After Hurricane Katrina the LA ARNG organized Joint Task Force Gator to assist in relief efforts.

==Training==
Louisiana Army National Guard units are trained and equipped as part of the United States Army. The same ranks and insignia are used and National Guardsmen are eligible to receive all United States military awards. The Louisiana Army National Guard also bestows a number of state awards for local services rendered in or to the state of Louisiana.

==Service==
For much of the final decades of the twentieth century, National Guard personnel typically served "one weekend a month, two weeks a year", with a portion working for the Guard in a full-time capacity. The current forces formation plans of the US Army call for the typical National Guard unit (or national guardsman) to serve one year of active duty for every three years of service. More specifically, current Department of Defense policy is that no guardsman will be involuntarily activated for a total of more than 24 months (cumulative) in one six-year enlistment period (this policy is due to change 1 August 2007, the new policy states that soldiers will be given 24 months between deployments of no more than 24 months, individual states have differing policies).

==Units and formations==
- Joint Force Headquarters Louisiana (JFHQ-LA)
  - 256th Infantry Brigade Combat Team
    - 141st Field Artillery Regiment
    - 2d Battalion, 156th Infantry Regiment
    - 3d Battalion, 156th Infantry Regiment
    - 2d Squadron, 108th Cavalry Regiment
    - 769th Engineer Battalion
    - 199th Brigade Support Battalion
    - Special Troops Battalion
  - 225th Engineer Brigade
    - 205th Engineer Battalion
    - 527th Engineer Battalion
    - 528th Engineer Battalion
  - 61st Troop Command
  - 139th Regional Support Group
    - Company B, 136th Expeditionary Signal Battalion
    - 156th Army Band "Louisiana's Own"
    - 415th Military Intelligence Battalion
    - 165th Combat Sustainment Support Battalion
    - 756th Medical Company
    - 773rd Military Police Battalion - Louisiana National Guard Training Center Pineville, Pineville, Louisiana.

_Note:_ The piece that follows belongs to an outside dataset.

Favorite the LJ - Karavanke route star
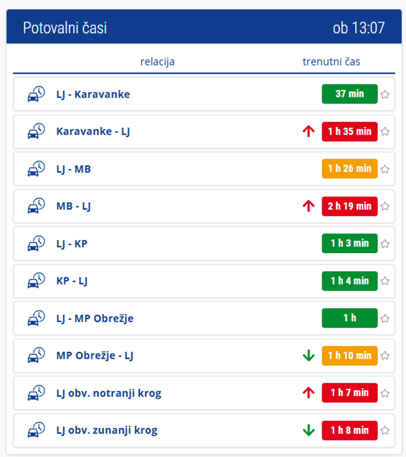The height and width of the screenshot is (457, 406). pos(385,95)
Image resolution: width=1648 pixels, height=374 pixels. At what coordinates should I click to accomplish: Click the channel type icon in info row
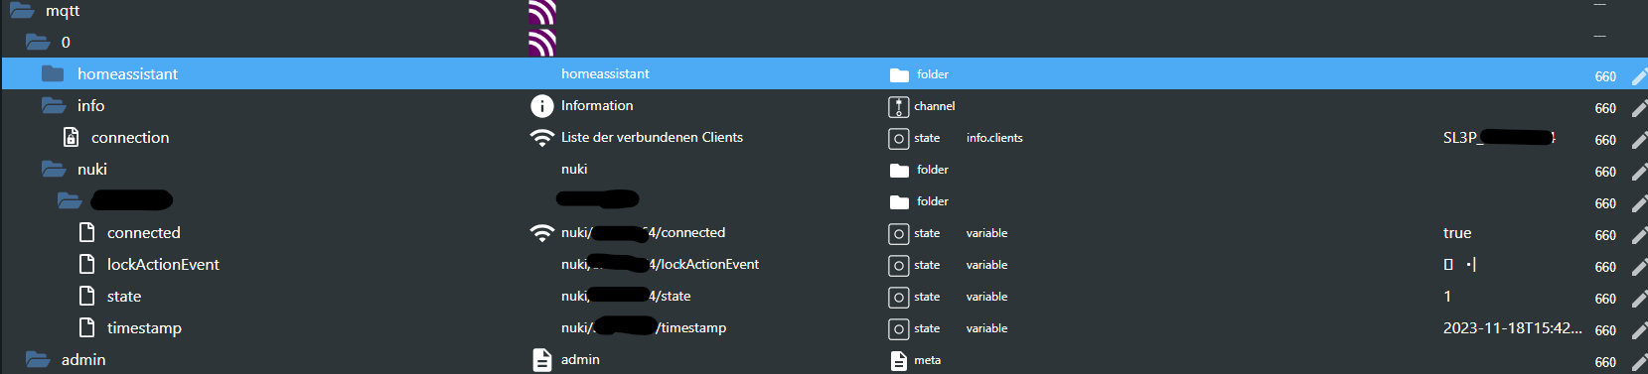(x=898, y=106)
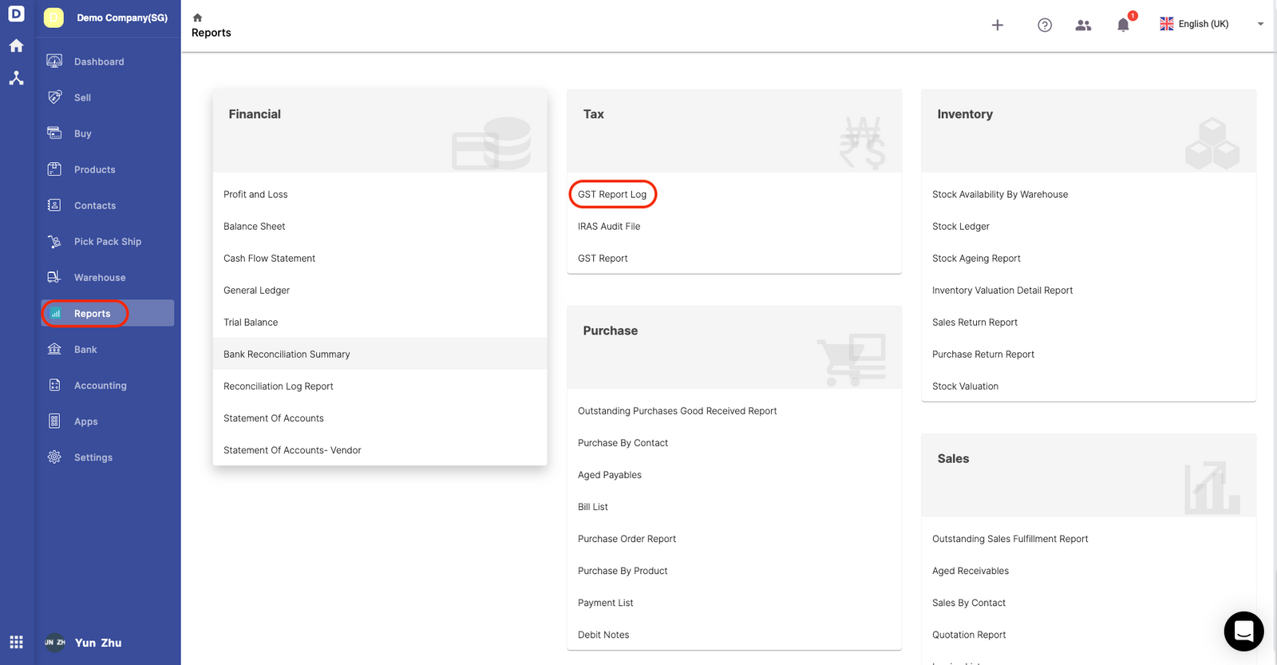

The 773d gets its numerical designation from the World War Two 773rd Tank Destroyer Battalion of the same name.
  - 199th Regiment (Regional Training Institute)
    - 1st Battalion (Non-Commissioned Officer Academy)
    - 2nd Battalion (Modular Training)
  - State Aviation Command
    - 204th Aviation Group
      - 1st Battalion (Assault), 244th Aviation Regiment
      - 2nd Battalion, 244th Aviation Regiment
      - Detachment 38, Operational Support Airlift

==Facilities==
- Louisiana National Guard Training Center Pineville - Pineville
- Army Aviation Support Facility #2 at Esler Airfield - Pineville
- Camp Minden, site of the deactivated Louisiana Army Ammunition Plant; the National Guard headquarters is at Bolin Hall, named for the late Judge James E. Bolin. - Minden
- Camp Cook - Ball
- Camp Villere - Slidell
- Army Aviation Support Facility #1 at Hammond Northshore Regional Airport - Hammond
- Gillis W. Long Center - Carville
- Jackson Barracks - New Orleans

==Historic units==
- 156th Infantry Regiment
- 199th Infantry Regiment
- 108th Cavalry Regiment
- 141st Field Artillery Regiment
- 159th Mobile Army Surgical Hospital (inactivated)
- Troop E, 256th Cavalry

== State Partnership Program ==
Louisiana has two countries in the SPP (State Partnership Program). Belize joined the SPP with Louisiana National Guard in 1996 and Haiti in 2011. Both of these nations fall under the area of operations of SOUTHCOM.